Wie wäre das, so ganz ohne Wein?
Von Doris Knecht
Keine Wohlfühl-Lektüre, außer für jene Gruppe von Lesern, die keinen Alkohol trinkt.
über ein Buch
Heute: ein kleiner Buchtipp, bevor bald die Punsch-Saison beginnt. Keine Wohlfühl-Lektüre, außer für jene Gruppe von Lesern, die keinen Alkohol trinkt. Und noch mehr für andere Leser, die sich von dem Buch erkannt und verstanden fühlen werden: jene, die keinen Alkohol mehr trinken, ganz und radikal.
So wie Daniel Schreiber, der Autor von "Nüchtern. Über das Trinken und das Glück" (Hanser Verlag). Schreiber, geboren 1977, lebt nach einem längeren New-York-Aufenthalt seit Jahren in Berlin, erst als Kulturredakteur verschiedener Magazine, jetzt als freier Autor. Alkohol gehörte all die Jahre völlig selbstverständlich zum Leben des Party-Menschen, in dem allerdings vieles nicht so funktionierte, wie er sich das vorgestellt hatte. Also trank er sich seine Probleme entspannter, oder er glaubte es zumindest: bis er merkte, dass sein Problem vor allem das Trinken war. Jahrelang versuchte er vieles, um es in den Griff zu bekommen, es zu kontrollieren, bis er schließlich das Einzige tat, das ihm half: Er ließ es ganz.
Schreiber erklärt, warum er das tat. Er legt dar, wie schwierig es war und was ihm dabei half. Er beschreibt, was es bewirkte. Und er erzählt, wie er sich nun in einer Gesellschaft zurechtfindet, die mit Alkoholikern viel besser umgehen kann als mit Menschen, die Alkohol verweigern: In der man als Verräter an der Tradition und als Vertragsbrüchiger gilt, wenn man das angebotene Glas Wein ausschlägt. Weil das ein Alkoholproblem suggeriert, wodurch man aus der Komplizenschaft derer ausschert, die sich konsensuell darüber verabredeten, dass sie keines haben.

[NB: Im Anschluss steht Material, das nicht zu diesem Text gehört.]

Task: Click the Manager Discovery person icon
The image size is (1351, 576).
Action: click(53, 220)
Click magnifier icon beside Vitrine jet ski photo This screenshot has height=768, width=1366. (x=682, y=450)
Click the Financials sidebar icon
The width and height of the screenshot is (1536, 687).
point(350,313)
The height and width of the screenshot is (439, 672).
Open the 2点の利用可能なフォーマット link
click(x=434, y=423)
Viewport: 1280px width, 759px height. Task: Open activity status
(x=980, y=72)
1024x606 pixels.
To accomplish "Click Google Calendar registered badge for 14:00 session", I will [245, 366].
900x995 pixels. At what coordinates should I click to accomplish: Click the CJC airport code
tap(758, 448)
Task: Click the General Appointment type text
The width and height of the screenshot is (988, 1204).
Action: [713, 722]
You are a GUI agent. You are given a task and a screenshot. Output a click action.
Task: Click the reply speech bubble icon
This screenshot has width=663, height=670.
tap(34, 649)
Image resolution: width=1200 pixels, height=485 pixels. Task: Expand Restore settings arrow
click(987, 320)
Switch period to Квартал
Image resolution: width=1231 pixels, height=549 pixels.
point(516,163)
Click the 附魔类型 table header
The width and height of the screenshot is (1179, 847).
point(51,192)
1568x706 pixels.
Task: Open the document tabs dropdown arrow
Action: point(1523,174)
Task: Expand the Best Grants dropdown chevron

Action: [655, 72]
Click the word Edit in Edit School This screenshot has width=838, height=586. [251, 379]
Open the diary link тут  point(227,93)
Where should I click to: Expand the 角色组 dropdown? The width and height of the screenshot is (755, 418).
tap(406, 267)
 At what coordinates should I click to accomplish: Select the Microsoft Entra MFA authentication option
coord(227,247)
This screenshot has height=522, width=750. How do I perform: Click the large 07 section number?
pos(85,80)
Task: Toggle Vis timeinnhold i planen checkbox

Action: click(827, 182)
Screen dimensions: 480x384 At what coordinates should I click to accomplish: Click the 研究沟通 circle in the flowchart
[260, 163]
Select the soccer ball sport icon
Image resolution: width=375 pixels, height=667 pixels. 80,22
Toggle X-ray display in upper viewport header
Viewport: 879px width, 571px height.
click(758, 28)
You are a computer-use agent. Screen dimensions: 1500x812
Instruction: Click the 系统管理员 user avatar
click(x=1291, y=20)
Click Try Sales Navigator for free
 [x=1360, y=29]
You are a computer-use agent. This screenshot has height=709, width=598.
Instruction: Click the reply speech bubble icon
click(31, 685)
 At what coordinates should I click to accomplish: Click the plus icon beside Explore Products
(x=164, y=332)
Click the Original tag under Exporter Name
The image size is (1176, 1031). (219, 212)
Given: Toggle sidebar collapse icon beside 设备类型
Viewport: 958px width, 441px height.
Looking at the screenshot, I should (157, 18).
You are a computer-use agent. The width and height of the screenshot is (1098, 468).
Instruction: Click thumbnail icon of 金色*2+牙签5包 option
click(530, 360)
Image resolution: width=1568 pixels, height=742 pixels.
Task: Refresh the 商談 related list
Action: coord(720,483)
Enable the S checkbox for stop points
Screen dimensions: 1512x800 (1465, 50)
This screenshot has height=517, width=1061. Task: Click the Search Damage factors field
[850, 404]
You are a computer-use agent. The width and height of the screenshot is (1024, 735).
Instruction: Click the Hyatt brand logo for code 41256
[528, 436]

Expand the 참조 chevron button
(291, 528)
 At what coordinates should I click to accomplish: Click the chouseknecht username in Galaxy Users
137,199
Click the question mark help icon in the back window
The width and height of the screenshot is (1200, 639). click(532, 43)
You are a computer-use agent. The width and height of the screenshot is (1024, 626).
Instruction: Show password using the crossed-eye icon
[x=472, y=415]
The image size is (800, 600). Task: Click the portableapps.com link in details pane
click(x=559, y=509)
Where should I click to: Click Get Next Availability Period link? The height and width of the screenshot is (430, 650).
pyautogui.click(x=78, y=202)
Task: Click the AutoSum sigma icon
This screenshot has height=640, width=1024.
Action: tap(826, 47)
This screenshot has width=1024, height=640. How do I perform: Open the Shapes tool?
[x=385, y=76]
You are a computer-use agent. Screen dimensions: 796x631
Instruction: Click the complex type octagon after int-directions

"Nüchtern" ist mitunter sehr unbehaglich zu lesen, und man würde es immer wieder weglegen wollen, wenn es nicht so gut geschrieben wäre, so sachlich, so poetisch und vor allem: so unmissionarisch. Deshalb liest man weiter, auch weil man wissen will, wie es sich lebt, so ganz ohne Alkohol. Wie das wäre. Und was wäre, wenn man selber ein Alkoholproblem hätte. Hat man natürlich nicht. Trotzdem: äußerst empfehlenswerte Lektüre.